BEGIN Exercise data
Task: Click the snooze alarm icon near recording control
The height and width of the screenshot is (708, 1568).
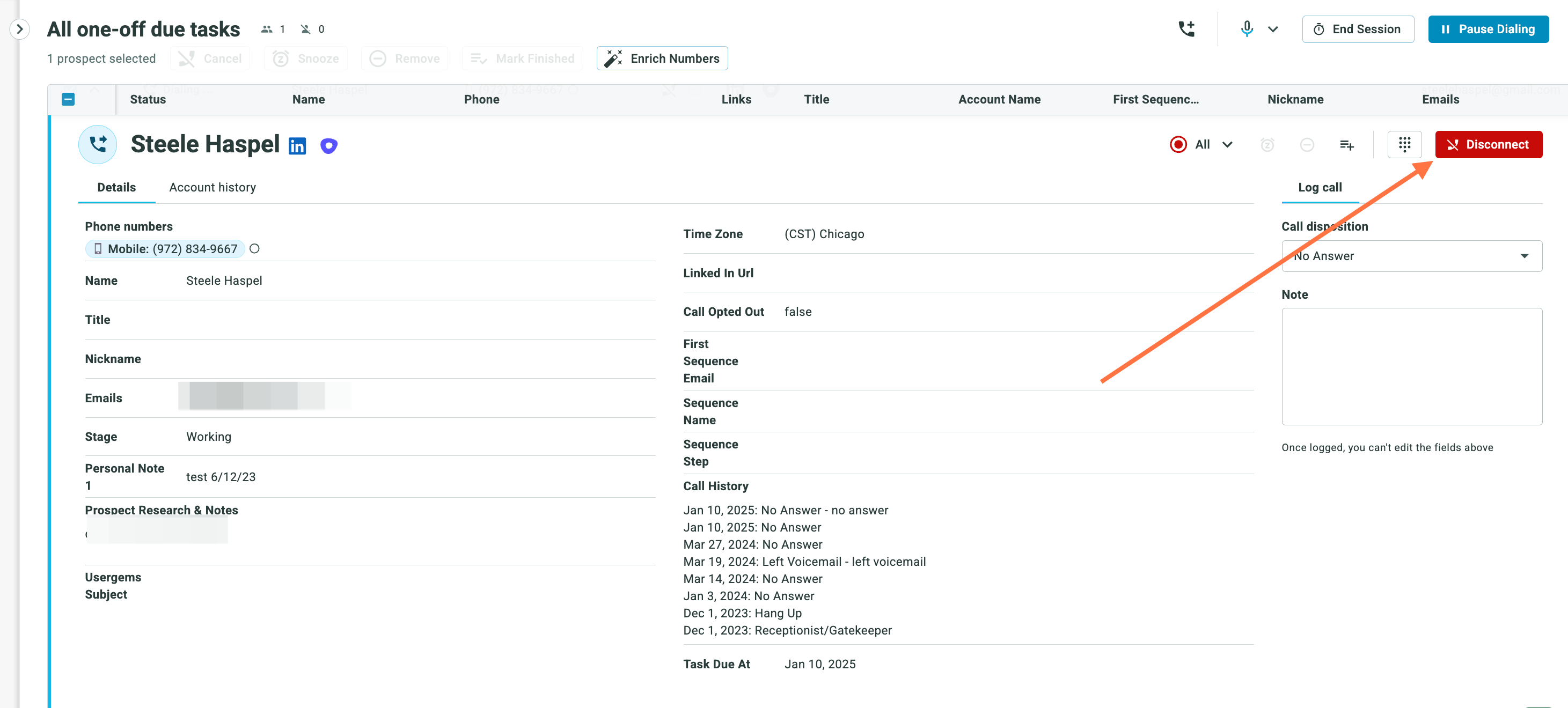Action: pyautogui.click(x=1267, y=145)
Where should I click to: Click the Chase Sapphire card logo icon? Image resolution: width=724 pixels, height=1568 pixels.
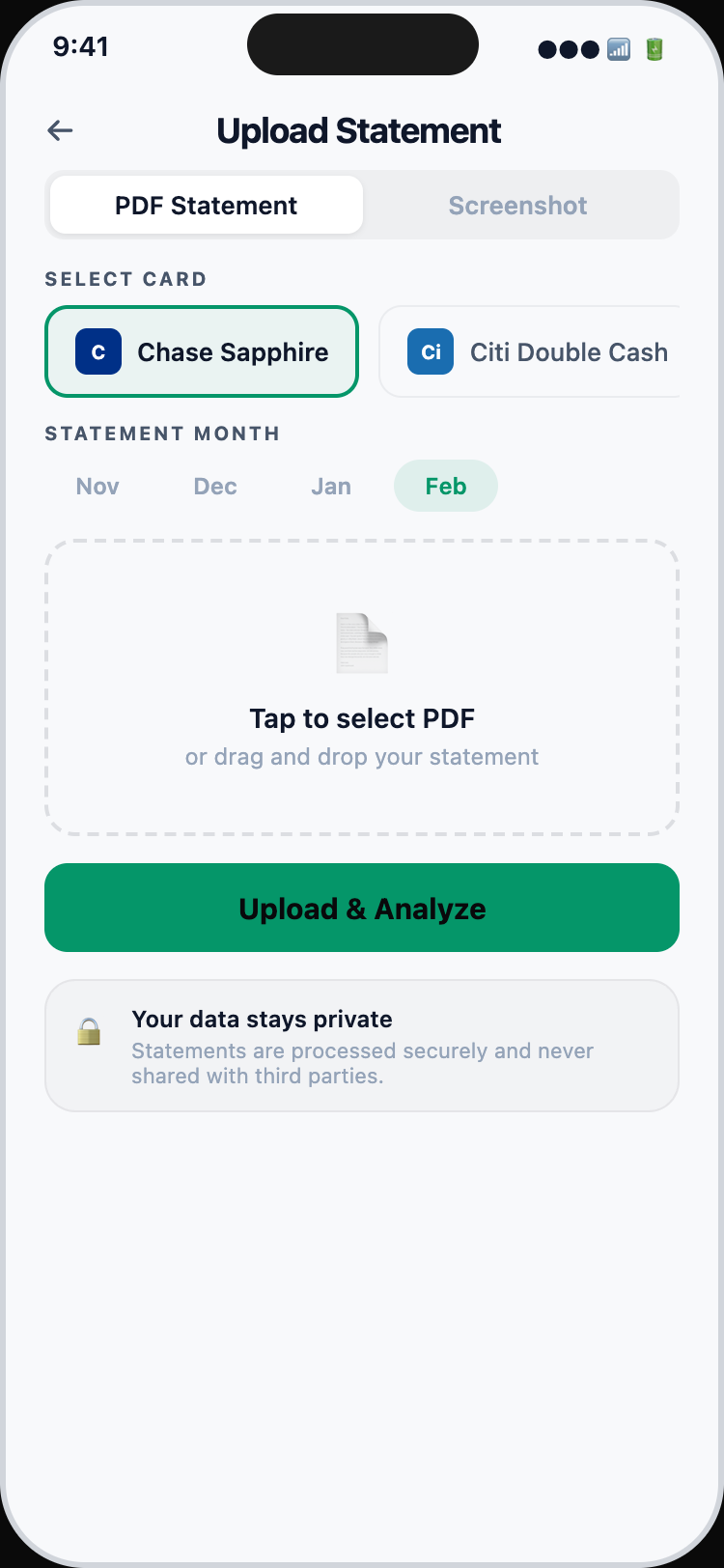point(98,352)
END Exercise data
## What to produce
How many lines in the items above contain the string "width"? Case counts. Reply with the number only.

## Answer below
2